[Assignment]: Without any pictures, retype exactly the lines that begin at the one holding "Task: Sort by the Analyst Name header" and end at the last line of the data below.

Stored data
########################################
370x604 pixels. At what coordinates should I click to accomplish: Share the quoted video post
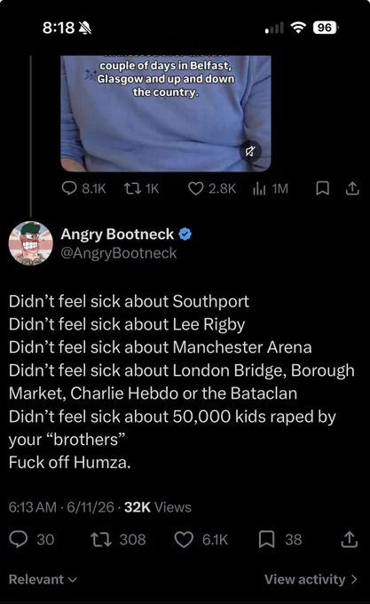coord(352,188)
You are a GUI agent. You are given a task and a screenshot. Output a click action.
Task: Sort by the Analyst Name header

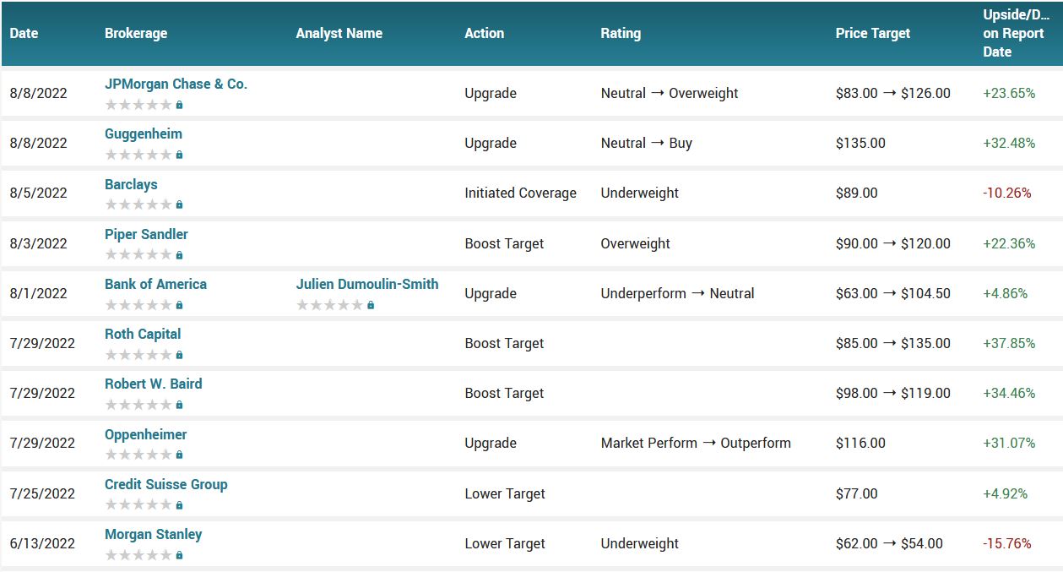tap(339, 34)
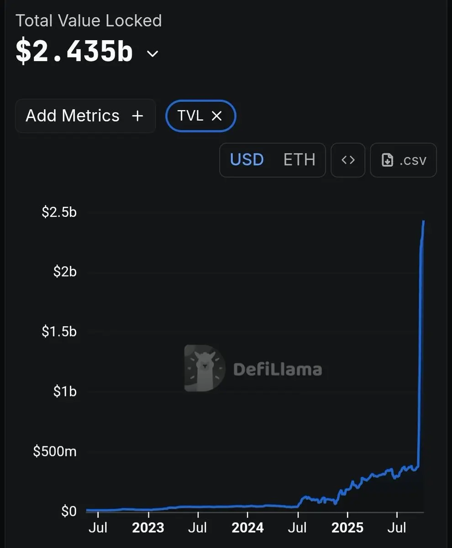This screenshot has width=452, height=548.
Task: Click the $500m y-axis label
Action: pyautogui.click(x=55, y=451)
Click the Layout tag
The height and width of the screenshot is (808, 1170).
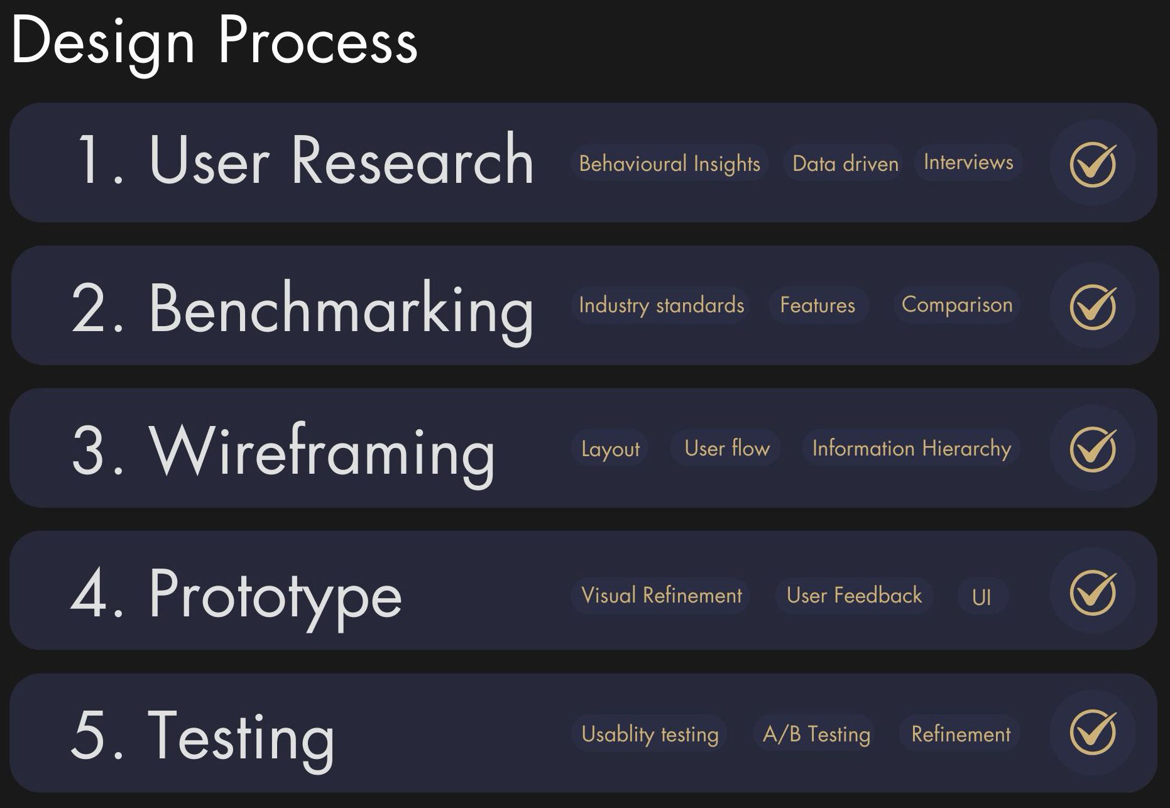[x=610, y=449]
########################################
[Response]:
Task: Sort by the Analyst Name header

tap(339, 34)
This screenshot has width=452, height=548.
Task: Click the $500m y-axis label
Action: pyautogui.click(x=55, y=451)
Click the Layout tag
The height and width of the screenshot is (808, 1170).
[x=610, y=449]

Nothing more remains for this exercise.